Deborah Siegel "use[s] the term ["feminism"] in a general sense to refer to the philosophy powering a movement to eradicate sexism and better women's lives."

Genders (usually distinguished from sexes) are counted as other than two in some feminist utopian literature, according to Karin Schönpflug, analyzing works by Gabriel de Foigny (1676), Ursula K. Le Guin (1969), Samuel R. Delany (1976), Donna Haraway (1980), and Alkeline van Lenning (1995).

==Ascending toward equality==
Feminism in practice can be exhausting and expensive and other needs may compete for personal and organizational resources. Pragmatism may encourage seeking lesser goals, such as having more power than without feminism while not trying to seek full equality.

According to Alice Echols, "Carol Hanisch ... argued that looking pretty and acting dumb were survival strategies which women should continue to use until such time as the 'power of unity' could replace them."

One feminist leader, Ann Snitow, speculated that difference feminism became preferred over gender equality so that "men might be more responsive".

In the late 18th century in Britain, Mary Wollstonecraft wrote in A Vindication of the Rights of Woman of "[a]sserting the rights which women in common with men ought to contend for". "Let it not be concluded that I wish to invert the order of things; I have already granted, that, from the constitution of their bodies, men seem to be designed by Providence to attain a greater degree of virtue. I speak collectively of the whole sex; but I see not the shadow of a reason to conclude that their virtues should differ in respect to their nature." "I ... would fain convince reasonable men of the importance of some of my remarks, and prevail on them to weigh dispassionately the whole tenor of my observations.—I appeal to their understandings; and, as a fellow-creature, claim, in the name of my sex, some interest in their hearts. I entreat them to assist to emancipate their companion, to make her a help meet for them! [¶] Would men but generously snap our chains, and be content with rational fellowship instead of slavish obedience, they would find us more observant daughters, more affectionate sisters, more faithful wives, more reasonable mothers—in a word, better citizens."

==Superiority==
According to Diane Davis, radical feminisms "tend to be interested in female privilege rather than equality." Spiritual feminism and ecofeminism, according to Prof.
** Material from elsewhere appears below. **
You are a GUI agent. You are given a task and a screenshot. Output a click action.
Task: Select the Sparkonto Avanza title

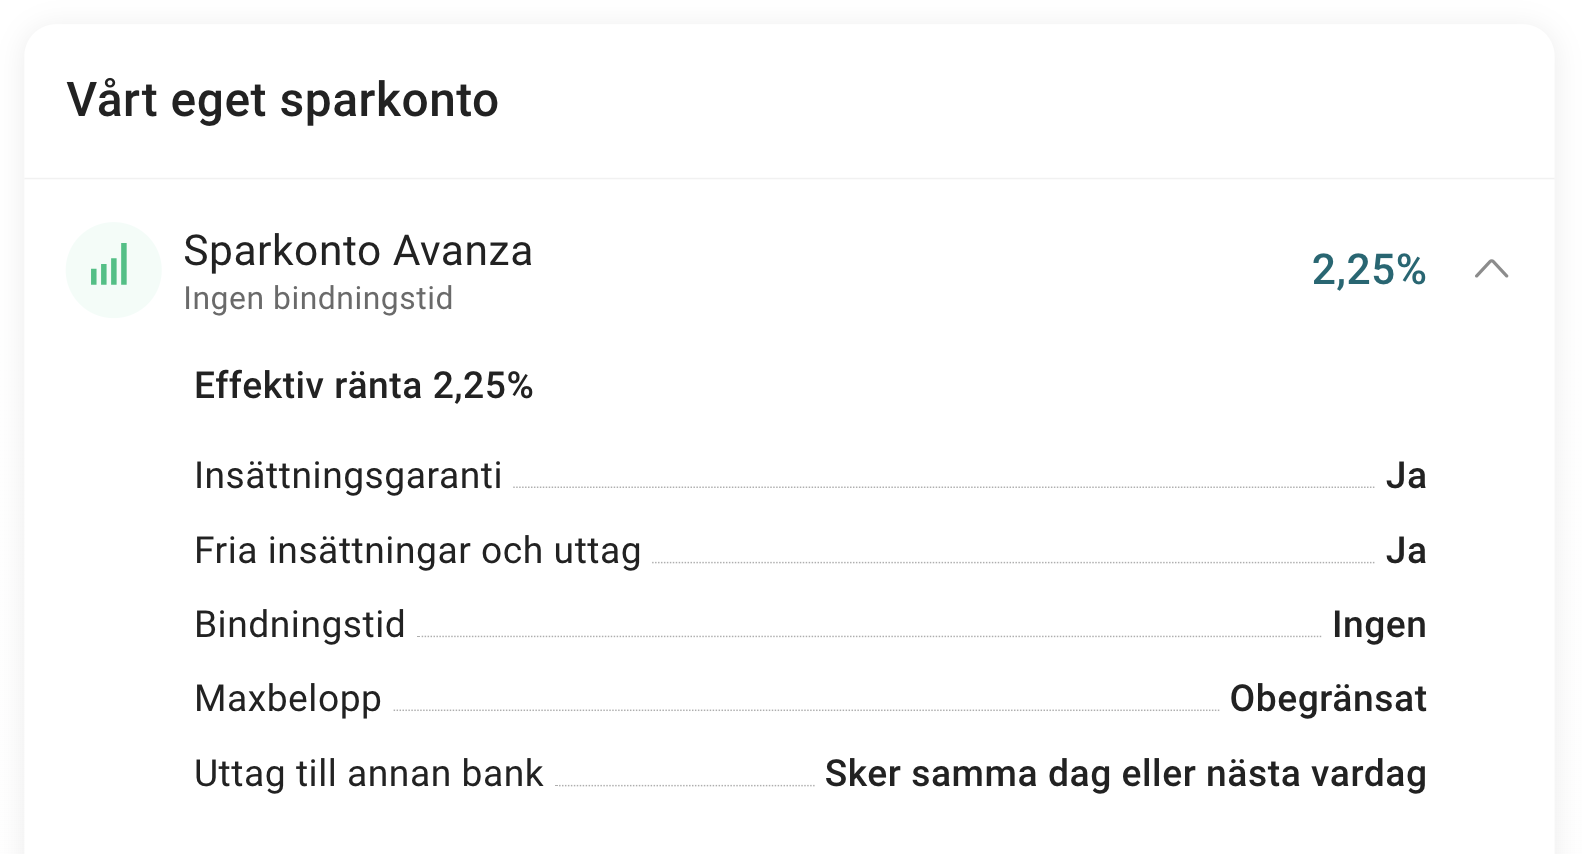click(x=358, y=251)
Davis, are interested less in equity than in finding ways to flip the ["masculine/feminine"] binary privilege" to place "the 'feminine' ... on top (so to speak)." Some authors of utopian fiction wrote about "ideal worlds in which women's positions are better than men's".

A minority of feminists have called for the existence of one or possibly more societies in which women would govern women and men. Some scholars have reported that some such societies existed, although not without dispute as to their existence. According to Cynthia Eller, feminist spirituality stated a belief in "female equality or superiority" in the past and the future while not in the present and some adherents debated "female supremacy versus equality of power relations between the sexes" in prehistory. In the early 20th century, however, few of the first feminists created any organization to develop a concept or plan for such a society.

==Freedom, apart from equality==
Difference feminism is based on the assumption that women and men are different, that for women to be equal to men means to be like men, which is not desirable. Instead of equality, difference feminism is based on women having freedom.

In 1916, Charlotte Perkins Gilman argued for feminism without calling for "equality". Favoring women's "freedom" and "full[ness]", she wrote, "[f]eminism ... is the social awakening of the women of all the world. It is that great movement ... which is changing the centre of gravity in human life..... It is the movement for ... [among other goals] [women's] full economic independence..... [A]nti-feminists [speak] ... in their frantic fear of freedom for women." She wrote of essential differences between women and men, including in motherhood and fatherhood, and that "[f]eminists are women, plus: plus full human endowment and activity."

== Politics ==

=== Organizations ===
Examples of organizations in the U.S. seeking equality are the National Women's Political Caucus (NWPC) and the National Organization for Women (NOW) and, historically, the National Woman's Party (NWP). NOW, at its first national conference, in 1967, called for equality, e.g., "Equal Rights Constitutional Amendment", "Equal and Unsegregated Education", "Equal Job Training Opportunities", "equal employment opportunity [to] be guaranteed to all women, as well as men", "the right of women to be educated to their full potential equally with men ... eliminating all discrimination and segregation by sex", and "the right of women in poverty to secure job training, housing, and family allowances on equal terms with men".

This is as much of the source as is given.